# 01 — Data Cleaning

**Purpose:** standardize columns, clean key fields, and write staged outputs to `data/interim/`.

_Last updated: 2025-12-19_

In [None]:
from pathlib import Path
import pandas as pd

from src.config import PATHS, COLS
from src.io import read_any, write_parquet
from src.cleaning import standardize_columns, trim_strings, coerce_int, drop_duplicate_keys


## Load raw extracts

Place your raw files in `data/raw/` (CSV or parquet).

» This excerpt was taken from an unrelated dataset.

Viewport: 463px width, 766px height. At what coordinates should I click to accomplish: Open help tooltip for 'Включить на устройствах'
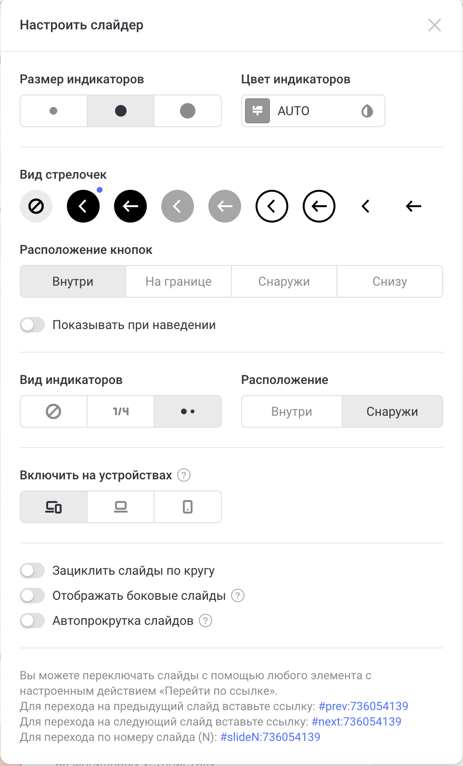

Update filenames below.

In [None]:
raw_file = next(PATHS.raw.glob('*.csv'), None) or next(PATHS.raw.glob('*.parquet'), None)
print('Using:', raw_file)
df = read_any(raw_file)
df.head()

## Clean + standardize

In [None]:
df = standardize_columns(df)
# Example cleaning: trim ids and coerce BC / month fields if needed
id_cols = [COLS.account_id, COLS.customer_id, COLS.month_code]
df = trim_strings(df, id_cols)
df = coerce_int(df, [COLS.bc])

# Optional: enforce one row per (account_id, month_code) if that's your expected grain
# df = drop_duplicate_keys(df, [COLS.account_id, COLS.month_code])

df.head()

## Save interim output

In [None]:
out_path = PATHS.interim / 'cleaned_base.parquet'
write_parquet(df, out_path)
print('Saved:', out_path, 'rows:', len(df))